Sebelumnya, Kementerian PU akan melelang sembilan proyek infrastruktur yang bakal direalisasikan menggunakan skema investasi Kerja Sama Pemerintah dan Badan Usaha (KPBU) dengan total nilai Rp90 triliun.
Menteri Dody menyampaikan, sembilan proyek tersebut juga telah ditawarkan dalam rangkaian agenda International Conference of Infrastructure (ICI) yang telah diselenggarakan pada 11-12 Juni 2025.
"Kami memiliki total 55 proyek dengan skema KPBU yang siap ditawarkan. Dan pada forum ICI ini, sembilan proyek KPBU senilai Rp90 triliun akan dibuka untuk investasi. Mari kita bangun infrastruktur lebih cerdas, hijau dan inklusif bersama-sama," ujar Dody seperti dikutip dari keterangan tertulisnya, Sabtu, 14 Juni.
Adapun kesembilan proyek yang bakal ditawarkan itu 5 di antaranya merupakan bendungan potensial. Seperti, Bendungan Way Sekampung di Lampung yang juga dapat dimanfaatkan menjadi pembangkit listrik tenaga air (hydropower) hingga pembangkit listrik tenaga surya terapung (floating photovoltaic) sebesar 5,4 mega watt (MW).
Kemudian, Bendungan Tapin di Kalimantan Selatan (2,7 MW), Bendungan Cipanas (3 MW) dan Bendungan Leuwikeris (7,4 MW) di Jawa Barat serta Bendungan Karalloe di Sulawesi Selatan.
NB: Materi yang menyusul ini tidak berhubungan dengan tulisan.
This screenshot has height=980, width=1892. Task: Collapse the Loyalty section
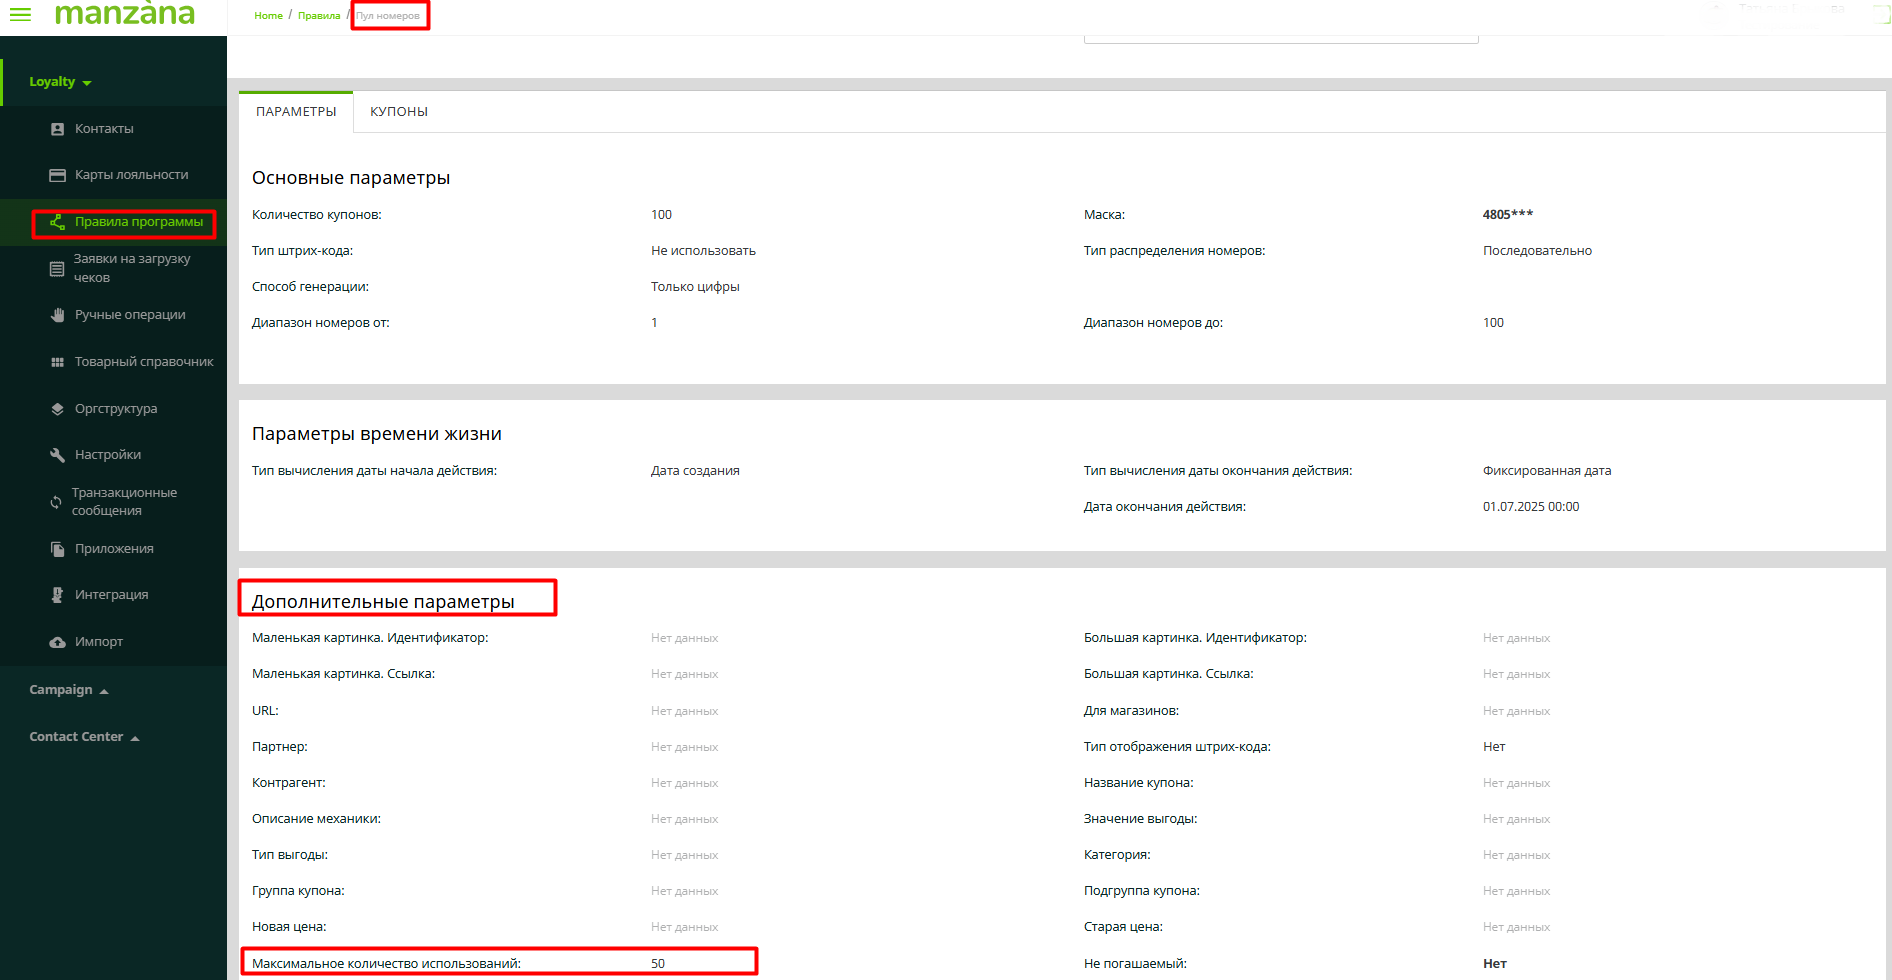point(60,82)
Selanjutnya, terdapat tiga proyek jalan tol, yakni Tol Gilimanuk–Mengwi di Provinsi Bali sepanjang 96,84 kilometer, Jalan Tol Pejagan–Cilacap di Jawa Tengah sepanjang 95,39 kilometer dan Jalan Tol Sentul–Karawang di Jawa Barat sepanjang 60,36 kilometer.
Terakhir, yakni potensi kerja sama KPBU untuk proyek Tempat Pemrosesan Akhir Sampah (TPAS) Manggar di Kalimantan Timur.
BACA JUGA:
Terbaru, Pemerintah melalui Kementerian Koordinator Bidang Perekonomian telah menetapkan proyek Jalan Tol Gilimanuk–Mengwi masuk daftar PSN di era kepemimpinan Presiden Prabowo Subianto.
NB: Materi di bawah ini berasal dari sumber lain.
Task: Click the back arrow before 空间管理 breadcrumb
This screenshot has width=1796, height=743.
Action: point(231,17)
Hal tersebut sebagaimana tercantum dalam Peraturan Menteri Koordinator (Permenko) Bidang Perekonomian Nomor 16 Tahun 2025 Tentang Perubahan Kedelapan Atas Permenko Bidang Perekonomian Nomor 7 Tahun 2021 Tentang Proyek Strategis Nasional, yang diteken Menko Bidang Perekonomian Airlangga Hartarto pada 24 September 2025.